The key issue is that historically 90 per cent of the solar modules have been im­ported, mostly from China. We have to understand that there is a cost to the co­untry as solar projects are being set up with imported solar modules. India’s energy import bill is only expected to increase significantly in the coming years; this needs to change. Just to meet the 2030 solar targets, the country will need to spe­nd approximately $50 billion on im­ports. We need to create jobs in the co­untry by promoting domestic manufacturing, attra­ct the most efficient technology and beco­me self-sufficient.
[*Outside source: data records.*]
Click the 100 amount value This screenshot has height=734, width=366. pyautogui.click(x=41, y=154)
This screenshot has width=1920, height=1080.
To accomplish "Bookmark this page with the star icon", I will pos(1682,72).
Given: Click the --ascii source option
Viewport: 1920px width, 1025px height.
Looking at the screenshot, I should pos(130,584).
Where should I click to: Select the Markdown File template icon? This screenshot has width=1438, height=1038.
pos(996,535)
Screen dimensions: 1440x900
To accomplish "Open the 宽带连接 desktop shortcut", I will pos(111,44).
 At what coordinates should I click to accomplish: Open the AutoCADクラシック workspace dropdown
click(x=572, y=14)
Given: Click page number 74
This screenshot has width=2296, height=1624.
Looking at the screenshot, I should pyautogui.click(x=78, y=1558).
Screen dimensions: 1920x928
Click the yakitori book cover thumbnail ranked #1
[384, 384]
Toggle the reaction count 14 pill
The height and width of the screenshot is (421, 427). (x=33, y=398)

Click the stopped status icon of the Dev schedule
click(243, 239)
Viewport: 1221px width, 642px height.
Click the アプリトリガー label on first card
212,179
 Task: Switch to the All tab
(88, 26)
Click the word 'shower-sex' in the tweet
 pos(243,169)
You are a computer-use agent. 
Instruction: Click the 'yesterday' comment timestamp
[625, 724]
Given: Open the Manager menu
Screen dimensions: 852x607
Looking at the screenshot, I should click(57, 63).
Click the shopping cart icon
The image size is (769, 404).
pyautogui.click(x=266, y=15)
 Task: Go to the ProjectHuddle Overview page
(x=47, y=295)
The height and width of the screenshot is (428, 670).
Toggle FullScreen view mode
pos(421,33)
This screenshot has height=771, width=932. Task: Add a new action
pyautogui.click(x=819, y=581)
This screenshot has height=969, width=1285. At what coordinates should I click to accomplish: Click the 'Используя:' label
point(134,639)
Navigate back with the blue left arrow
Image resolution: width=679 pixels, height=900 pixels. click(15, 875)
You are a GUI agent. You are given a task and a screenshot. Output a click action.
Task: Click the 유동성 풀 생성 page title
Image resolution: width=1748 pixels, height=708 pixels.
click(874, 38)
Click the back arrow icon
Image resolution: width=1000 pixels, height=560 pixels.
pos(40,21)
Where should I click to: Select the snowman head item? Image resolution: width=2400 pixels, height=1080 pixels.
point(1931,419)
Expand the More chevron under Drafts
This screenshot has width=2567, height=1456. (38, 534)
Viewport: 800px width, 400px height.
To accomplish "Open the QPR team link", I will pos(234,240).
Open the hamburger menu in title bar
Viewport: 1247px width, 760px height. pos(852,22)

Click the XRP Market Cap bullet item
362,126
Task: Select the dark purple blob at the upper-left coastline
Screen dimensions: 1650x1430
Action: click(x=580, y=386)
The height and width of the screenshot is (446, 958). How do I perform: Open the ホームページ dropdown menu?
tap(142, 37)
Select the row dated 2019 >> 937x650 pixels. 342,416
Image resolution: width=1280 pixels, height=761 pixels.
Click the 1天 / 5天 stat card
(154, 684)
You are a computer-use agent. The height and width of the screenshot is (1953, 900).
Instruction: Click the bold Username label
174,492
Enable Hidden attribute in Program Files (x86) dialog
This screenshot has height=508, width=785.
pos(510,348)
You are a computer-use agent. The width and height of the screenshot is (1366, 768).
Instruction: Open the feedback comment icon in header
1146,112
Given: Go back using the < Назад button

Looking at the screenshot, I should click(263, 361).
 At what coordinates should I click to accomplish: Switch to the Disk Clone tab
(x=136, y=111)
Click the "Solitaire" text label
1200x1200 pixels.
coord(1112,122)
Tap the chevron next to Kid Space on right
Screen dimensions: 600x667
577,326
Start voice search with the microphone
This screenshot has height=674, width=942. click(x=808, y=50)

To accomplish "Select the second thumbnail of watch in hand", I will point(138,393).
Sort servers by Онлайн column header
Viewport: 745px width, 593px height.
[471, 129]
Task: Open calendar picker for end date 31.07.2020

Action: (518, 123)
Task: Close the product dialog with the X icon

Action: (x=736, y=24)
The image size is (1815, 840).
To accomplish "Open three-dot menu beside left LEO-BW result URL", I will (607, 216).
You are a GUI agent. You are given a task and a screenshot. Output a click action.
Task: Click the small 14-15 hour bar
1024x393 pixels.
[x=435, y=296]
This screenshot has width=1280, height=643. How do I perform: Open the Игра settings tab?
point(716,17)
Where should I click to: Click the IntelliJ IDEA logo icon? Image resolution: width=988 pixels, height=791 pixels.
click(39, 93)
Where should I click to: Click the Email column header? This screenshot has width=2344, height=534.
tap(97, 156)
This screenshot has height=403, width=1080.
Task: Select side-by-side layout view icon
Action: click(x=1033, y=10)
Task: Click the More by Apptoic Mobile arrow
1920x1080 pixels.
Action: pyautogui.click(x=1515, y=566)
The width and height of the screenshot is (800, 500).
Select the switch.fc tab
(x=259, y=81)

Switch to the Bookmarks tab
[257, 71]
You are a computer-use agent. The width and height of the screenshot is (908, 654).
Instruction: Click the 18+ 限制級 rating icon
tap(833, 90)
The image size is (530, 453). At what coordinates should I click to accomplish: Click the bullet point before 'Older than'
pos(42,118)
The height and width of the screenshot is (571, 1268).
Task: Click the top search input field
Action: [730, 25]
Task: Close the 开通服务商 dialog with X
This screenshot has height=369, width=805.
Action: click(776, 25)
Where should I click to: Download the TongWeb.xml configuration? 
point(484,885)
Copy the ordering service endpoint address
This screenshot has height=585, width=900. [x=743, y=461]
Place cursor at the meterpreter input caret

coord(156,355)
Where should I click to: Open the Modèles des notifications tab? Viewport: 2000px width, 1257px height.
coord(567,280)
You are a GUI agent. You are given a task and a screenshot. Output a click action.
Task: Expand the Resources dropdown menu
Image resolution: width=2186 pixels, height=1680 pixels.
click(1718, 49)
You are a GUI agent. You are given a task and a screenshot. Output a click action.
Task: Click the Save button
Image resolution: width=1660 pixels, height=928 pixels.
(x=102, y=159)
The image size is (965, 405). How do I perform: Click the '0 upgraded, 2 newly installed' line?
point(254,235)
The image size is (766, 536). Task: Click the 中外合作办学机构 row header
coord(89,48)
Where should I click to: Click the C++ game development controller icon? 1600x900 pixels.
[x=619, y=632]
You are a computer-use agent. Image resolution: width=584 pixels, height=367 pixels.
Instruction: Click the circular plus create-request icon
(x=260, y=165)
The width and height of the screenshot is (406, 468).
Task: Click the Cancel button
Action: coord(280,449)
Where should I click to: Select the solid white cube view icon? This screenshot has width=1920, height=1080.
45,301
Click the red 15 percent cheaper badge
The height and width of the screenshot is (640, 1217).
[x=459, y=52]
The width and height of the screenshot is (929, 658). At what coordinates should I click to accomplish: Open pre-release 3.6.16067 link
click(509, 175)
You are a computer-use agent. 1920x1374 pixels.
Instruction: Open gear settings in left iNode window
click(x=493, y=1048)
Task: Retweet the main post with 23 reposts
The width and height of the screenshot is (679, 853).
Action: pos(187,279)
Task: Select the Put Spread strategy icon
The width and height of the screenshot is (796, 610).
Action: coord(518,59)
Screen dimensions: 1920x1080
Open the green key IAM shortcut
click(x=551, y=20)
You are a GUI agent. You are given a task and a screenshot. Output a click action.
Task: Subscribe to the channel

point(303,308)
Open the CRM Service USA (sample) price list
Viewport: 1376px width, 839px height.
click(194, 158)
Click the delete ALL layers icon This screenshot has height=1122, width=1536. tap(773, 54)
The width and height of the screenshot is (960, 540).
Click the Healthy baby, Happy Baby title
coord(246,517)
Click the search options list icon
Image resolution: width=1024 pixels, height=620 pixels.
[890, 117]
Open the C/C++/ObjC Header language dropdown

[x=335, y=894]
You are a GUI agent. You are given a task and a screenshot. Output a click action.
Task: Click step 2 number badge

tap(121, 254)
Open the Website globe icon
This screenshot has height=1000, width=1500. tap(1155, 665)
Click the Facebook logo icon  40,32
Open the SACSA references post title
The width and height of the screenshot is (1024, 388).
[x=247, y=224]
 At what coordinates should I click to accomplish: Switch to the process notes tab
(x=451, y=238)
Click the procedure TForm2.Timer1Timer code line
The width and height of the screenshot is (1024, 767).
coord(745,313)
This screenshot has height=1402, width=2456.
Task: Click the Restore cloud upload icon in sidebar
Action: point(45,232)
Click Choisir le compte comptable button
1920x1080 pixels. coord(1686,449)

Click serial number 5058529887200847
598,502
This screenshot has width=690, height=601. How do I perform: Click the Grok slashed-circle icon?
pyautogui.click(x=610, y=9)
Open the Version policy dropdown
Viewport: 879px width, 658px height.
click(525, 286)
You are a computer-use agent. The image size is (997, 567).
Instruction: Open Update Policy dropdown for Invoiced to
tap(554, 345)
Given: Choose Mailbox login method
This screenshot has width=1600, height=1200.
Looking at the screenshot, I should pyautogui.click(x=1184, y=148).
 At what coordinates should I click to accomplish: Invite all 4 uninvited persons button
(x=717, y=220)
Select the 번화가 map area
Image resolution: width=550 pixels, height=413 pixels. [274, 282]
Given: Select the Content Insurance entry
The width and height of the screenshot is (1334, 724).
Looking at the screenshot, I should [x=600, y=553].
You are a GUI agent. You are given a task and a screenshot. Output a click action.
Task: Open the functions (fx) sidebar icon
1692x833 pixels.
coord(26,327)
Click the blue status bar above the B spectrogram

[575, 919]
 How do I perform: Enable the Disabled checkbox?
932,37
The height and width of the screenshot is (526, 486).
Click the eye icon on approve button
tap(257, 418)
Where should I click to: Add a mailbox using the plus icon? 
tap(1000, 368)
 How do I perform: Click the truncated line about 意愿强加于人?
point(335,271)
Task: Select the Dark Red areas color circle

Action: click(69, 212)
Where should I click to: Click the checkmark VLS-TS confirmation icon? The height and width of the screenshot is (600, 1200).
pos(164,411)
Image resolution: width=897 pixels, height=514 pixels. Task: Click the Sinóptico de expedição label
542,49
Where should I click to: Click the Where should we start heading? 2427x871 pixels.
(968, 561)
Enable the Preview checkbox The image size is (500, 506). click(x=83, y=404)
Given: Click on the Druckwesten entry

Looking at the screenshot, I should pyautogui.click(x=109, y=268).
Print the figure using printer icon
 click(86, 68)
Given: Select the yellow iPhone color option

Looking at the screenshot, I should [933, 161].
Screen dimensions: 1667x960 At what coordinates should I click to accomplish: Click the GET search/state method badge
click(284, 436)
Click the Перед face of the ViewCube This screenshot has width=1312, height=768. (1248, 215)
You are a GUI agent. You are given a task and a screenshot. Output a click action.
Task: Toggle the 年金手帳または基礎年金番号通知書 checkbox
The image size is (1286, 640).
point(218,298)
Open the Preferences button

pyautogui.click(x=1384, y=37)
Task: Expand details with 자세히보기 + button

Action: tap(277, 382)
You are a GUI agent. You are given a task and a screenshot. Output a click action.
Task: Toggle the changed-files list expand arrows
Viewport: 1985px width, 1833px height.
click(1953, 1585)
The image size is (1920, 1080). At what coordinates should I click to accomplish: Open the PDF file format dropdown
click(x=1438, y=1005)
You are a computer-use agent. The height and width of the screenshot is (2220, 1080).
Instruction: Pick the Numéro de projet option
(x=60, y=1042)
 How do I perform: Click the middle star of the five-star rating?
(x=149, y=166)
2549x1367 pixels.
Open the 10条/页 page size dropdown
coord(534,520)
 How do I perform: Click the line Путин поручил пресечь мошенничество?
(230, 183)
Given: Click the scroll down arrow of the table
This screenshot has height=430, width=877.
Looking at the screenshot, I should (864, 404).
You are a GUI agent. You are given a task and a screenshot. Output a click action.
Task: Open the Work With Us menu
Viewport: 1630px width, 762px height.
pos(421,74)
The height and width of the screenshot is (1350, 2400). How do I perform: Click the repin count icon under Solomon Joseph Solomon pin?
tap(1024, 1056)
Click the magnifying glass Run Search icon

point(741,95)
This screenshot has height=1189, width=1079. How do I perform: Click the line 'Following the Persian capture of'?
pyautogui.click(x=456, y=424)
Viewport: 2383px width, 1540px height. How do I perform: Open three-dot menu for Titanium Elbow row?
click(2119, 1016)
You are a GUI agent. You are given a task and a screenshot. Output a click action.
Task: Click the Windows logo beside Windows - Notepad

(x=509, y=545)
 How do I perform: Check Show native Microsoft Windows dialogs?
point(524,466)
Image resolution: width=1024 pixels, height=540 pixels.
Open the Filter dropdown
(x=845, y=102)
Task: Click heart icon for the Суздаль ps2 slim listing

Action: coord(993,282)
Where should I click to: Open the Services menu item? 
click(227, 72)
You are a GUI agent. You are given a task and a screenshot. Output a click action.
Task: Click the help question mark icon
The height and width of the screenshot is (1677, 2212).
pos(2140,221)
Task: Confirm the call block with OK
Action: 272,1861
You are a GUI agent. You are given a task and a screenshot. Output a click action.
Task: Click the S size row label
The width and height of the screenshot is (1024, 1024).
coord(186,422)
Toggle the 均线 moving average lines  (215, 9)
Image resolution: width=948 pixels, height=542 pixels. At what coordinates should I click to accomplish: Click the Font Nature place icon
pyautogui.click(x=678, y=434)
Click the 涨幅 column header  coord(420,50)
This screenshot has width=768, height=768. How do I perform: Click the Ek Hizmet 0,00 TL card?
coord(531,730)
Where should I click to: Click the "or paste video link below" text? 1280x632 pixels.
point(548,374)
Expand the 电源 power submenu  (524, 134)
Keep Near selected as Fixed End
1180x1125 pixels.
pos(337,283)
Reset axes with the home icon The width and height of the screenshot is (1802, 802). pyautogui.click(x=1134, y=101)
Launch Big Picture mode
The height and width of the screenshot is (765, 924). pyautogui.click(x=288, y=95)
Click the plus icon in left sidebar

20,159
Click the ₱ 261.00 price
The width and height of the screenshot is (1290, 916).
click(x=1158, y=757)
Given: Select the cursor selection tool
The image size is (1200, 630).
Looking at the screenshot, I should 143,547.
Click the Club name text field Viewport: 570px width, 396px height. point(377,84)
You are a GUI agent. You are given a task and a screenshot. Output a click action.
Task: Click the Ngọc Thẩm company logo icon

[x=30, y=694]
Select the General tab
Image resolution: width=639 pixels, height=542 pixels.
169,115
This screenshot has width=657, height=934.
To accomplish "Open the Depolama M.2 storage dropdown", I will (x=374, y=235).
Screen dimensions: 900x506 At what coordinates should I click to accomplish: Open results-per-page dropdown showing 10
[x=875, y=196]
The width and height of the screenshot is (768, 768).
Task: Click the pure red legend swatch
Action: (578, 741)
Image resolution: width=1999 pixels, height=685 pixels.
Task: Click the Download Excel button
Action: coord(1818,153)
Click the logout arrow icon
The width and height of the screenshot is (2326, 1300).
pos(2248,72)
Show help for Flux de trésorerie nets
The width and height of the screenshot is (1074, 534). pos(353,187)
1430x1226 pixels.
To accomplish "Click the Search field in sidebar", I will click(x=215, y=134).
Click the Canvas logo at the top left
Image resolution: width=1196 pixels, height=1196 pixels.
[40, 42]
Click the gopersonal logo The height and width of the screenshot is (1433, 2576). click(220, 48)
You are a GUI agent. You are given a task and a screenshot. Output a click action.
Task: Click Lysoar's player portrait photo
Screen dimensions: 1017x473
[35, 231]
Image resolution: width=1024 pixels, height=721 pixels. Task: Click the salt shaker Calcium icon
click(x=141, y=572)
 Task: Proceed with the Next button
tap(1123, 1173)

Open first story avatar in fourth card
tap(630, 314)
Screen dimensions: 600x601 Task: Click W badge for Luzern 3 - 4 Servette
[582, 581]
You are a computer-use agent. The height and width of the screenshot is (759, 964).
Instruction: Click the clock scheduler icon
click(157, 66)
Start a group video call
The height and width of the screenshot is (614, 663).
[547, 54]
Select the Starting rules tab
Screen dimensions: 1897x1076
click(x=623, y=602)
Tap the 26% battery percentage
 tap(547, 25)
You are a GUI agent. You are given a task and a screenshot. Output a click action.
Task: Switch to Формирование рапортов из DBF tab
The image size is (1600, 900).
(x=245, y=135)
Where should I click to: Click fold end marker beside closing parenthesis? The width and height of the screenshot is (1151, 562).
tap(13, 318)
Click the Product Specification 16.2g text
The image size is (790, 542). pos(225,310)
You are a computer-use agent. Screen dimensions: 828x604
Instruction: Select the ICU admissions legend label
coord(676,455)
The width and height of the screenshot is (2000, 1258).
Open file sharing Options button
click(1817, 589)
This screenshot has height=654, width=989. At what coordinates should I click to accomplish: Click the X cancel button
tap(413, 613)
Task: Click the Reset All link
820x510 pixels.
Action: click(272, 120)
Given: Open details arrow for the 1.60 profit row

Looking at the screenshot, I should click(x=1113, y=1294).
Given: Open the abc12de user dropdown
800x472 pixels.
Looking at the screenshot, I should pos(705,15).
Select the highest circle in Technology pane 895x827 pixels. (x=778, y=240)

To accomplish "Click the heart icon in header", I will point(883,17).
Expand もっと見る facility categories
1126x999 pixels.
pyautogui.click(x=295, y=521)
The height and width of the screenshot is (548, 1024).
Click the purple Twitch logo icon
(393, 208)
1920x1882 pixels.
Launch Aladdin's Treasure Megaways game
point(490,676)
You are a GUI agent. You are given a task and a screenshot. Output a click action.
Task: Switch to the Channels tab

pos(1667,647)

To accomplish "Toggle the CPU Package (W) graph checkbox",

In the initial phases, China was giving a tremendous amo­u­nt of benefits to promote the do­m­es­tic manufacturing ecosystem and with eco­no­mi­es of scale it has become ex­tremely cost competitive.

Unfortunately, India missed the domestic manufacturing bus, as for a long time go­vernment policies have not been favou­r­able. In India’s automotive industry, a similar trend existed 30-40 years back when the reliance on imports was heavy. With tariff and non-tariff barriers over a period of 20-25 years, the domestic industry was built. Now the industry is globally competitive and is exporting to the world. At least the current government is trying to promote domestic manufacturing with tariff- and non-tariff-based barriers. The positive policy initiatives have been the PLI sc­he­me and basic customs duties on solar modules and cells. On the back of these initiatives, big industry players have an­nounced ambitious plans in this space and we have also doubled our production capacity in the past one year and plan to increase it by three times in the next three to four years.

It should be noted that the PLI scheme only attracted three to four players. How­ever, going forward, around 20-30 manufacturers are needed to meet the capacity needs. For the next phases of the PLI sc­heme, an outlay of Rs 195 billion has been announced, which is a po­sitive de­ve­lopment as compared to the first phases when approximately 50 GW of applications were received but the majority re­mained in the waiting list. The plan now is to come up with a new PLI bid, however, that is not required and the waitlisted players from the first phase should be cleared first.